Zangota stepped between us. "Enough," he said. "I'll take care of him."
I tried to shove past him, but he stayed right in front of me.
"I said
I'll take care of him
," he sputtered. "Help the kid, why don't you."
"Who?"
"The kid. He's a mess."
I turned around. The boy was standing up, shaking. There was terror in his eyes. I walked over, kneeled in front of him and wiped the blood off his lips. Then I took one of his shoulders in each of my hands. He leaned toward me and started to cry. I held him. I thought I felt his tears running down my cheek, but realized that couldn’t be. His head was on my shoulder.

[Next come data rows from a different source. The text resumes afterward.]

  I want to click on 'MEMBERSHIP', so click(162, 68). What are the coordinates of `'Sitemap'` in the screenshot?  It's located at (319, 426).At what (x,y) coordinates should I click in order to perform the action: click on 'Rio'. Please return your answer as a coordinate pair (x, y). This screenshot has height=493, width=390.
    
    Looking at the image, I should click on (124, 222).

The tears I felt were my own.
I waited in the back seat of Zangota's cruiser ten minutes or so before a Lynn Police Department van rolled into the driveway. Zangota came out a few seconds later with his prisoner. The man's dislocated arm was hanging limp at his side. His other hand was cuffed to his belt. Zangota shoved him into the back of the van, slammed the doors, then walked over to my window.
He pointed at the metal box next to me. "The best you'll ever have," he said. "And you look like you could use it. I know I could."

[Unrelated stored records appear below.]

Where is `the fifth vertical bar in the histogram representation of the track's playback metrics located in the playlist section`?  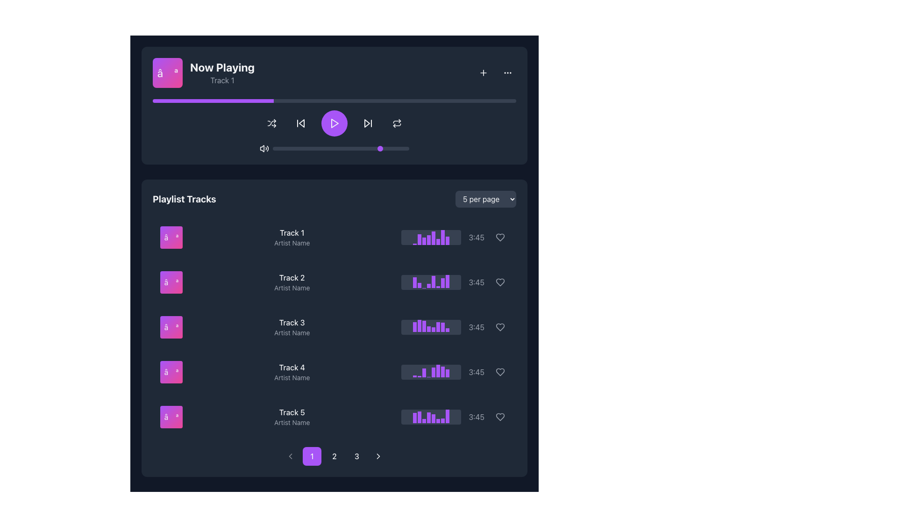 the fifth vertical bar in the histogram representation of the track's playback metrics located in the playlist section is located at coordinates (433, 281).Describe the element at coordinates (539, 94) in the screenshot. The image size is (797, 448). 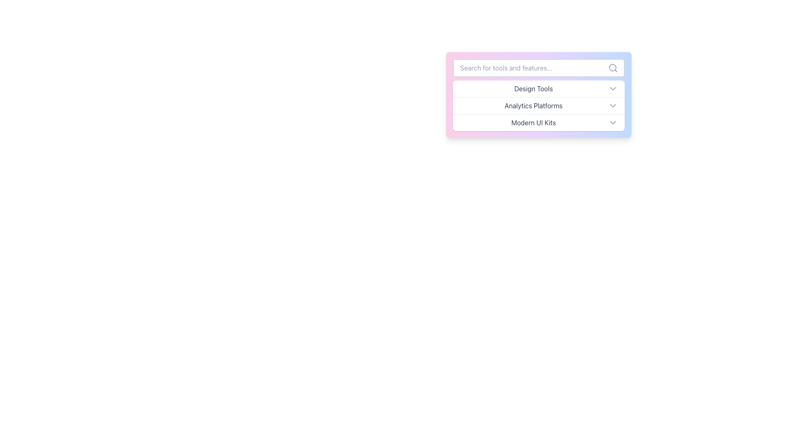
I see `the 'Design Tools' option from the centrally placed dropdown menu by clicking on it` at that location. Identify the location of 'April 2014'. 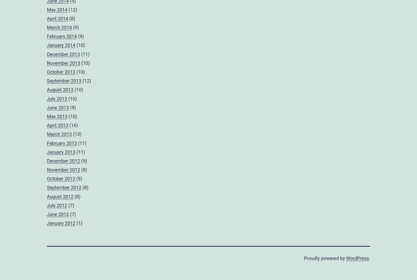
(57, 18).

"What do you figure will happen to the kid?" I asked.
"We both know what's gonna happen. The Department of Social Services will investigate and make a recommendation."
"The mother's no use."
He shrugged. "So they'll yank him out of there."
"And put him in some foster home where some other lowlife can get at him."

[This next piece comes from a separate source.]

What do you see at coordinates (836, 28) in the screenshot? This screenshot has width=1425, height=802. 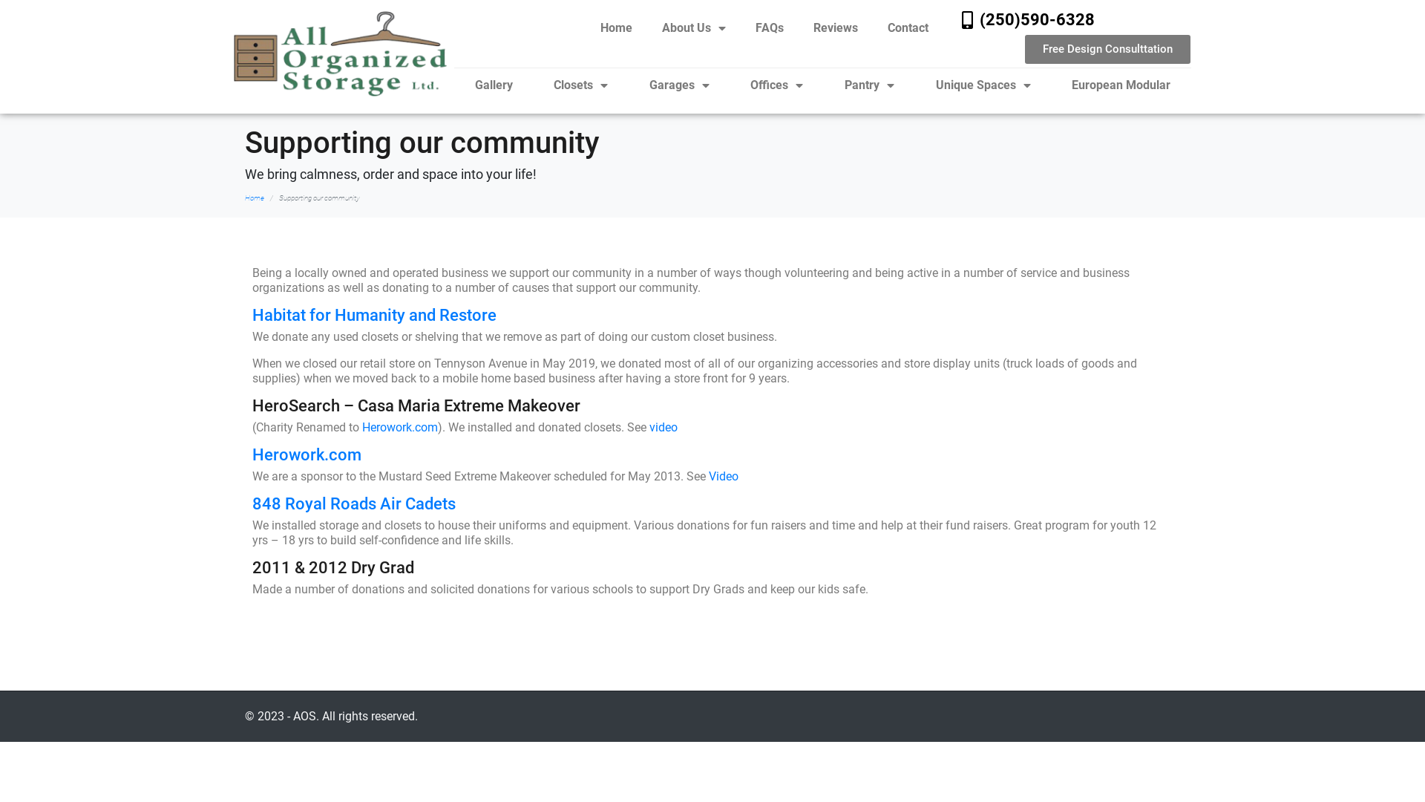 I see `'Reviews'` at bounding box center [836, 28].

"There are good foster homes."
"Yeah, right. Go live in one, then tell me."
"I did live in one."
"You were a foster kid?"
"My parents were a mess," Zangota chuckled. "Up and left one day, out of nowhere. Good people took me in."
"Where are your biological parents?"
"I don't know."
"Ever considered looking for them?"
"Sure. But I never have."
"Too much anger?"
"Listen," he grinned, "there's not enough room for me to lie down back there. Let's light up and lighten up."
I stared at the box. I could picture the little white rocks inside. I could smell the sweet smoke they give off. I was exhausted and full of anxiety — the worst combination. And I wanted relief. I reached over, opened the box and looked inside. There was as much cocaine as I had ever seen in one place, enough to erase the little boy from my memory a thousand times. But which little boy — the kind in the house, or me? I closed my eyes and thought about that.
"Hellooo... You still with me?" Zangota asked.
I nodded. "He doesn't need it," I said.
"Who doesn't need what? What are you talking about?"
I looked up at him. "Our murderer. He doesn't need coke or booze or anything else. He's got a drug: the kill. He avoids feeling pain by inflicting it. He turns his suffering inside out so he can feel powerful, instead of weak. It puts him back on top of the world."
"
His
suffering?"
"You don't leave victims lying around unless, deep down, you feel like one yourself."
"Spoken like a true liberal shrink from Massachusetts."
"Thank you."
"If he's been hurt so bad, why wait until now to vent? Why two bodies in three days?"
"I'm not sure. My guess is that he managed to keep himself in control, probably barely in control, until something pushed him over the edge — a chink in his armor. A slight of some sort."
"You think he'll stop?"
"If he can repair the damage to his ego, restore the balance of his psyche, he'll stop. Otherwise he has to keep going. It's the only way he knows to hold back the tide of self-hatred ready to drown him." I closed the box.
"What are you doing? How about my goddamn balance?"
"It's a free country. Sort of. Go ahead if you want."
"You telling me you don't?"
"Of course I want it. I'm just sick and tired of
needing
it."
* * *
I picked up Route 1A south, headed for Chelsea. Several hours had passed since I'd learned of Monique's murder. I hadn't spoken to Rachel and I didn't know if Monique was simply a coworker of hers at the Lynx Club or her friend. Halfway to her apartment, at the entrance to Route 16, I dialed Paulson Levitsky's lab.
"Levitsky, chief of pathology, City of Lynn," he answered.
"Big fucking deal."
"Where the hell have you been?"
"The hospital. Monique Peletier's apartment. Why?"
"We've got a preliminary report on Sarah from the folks in Quantico. I've been trying to reach you."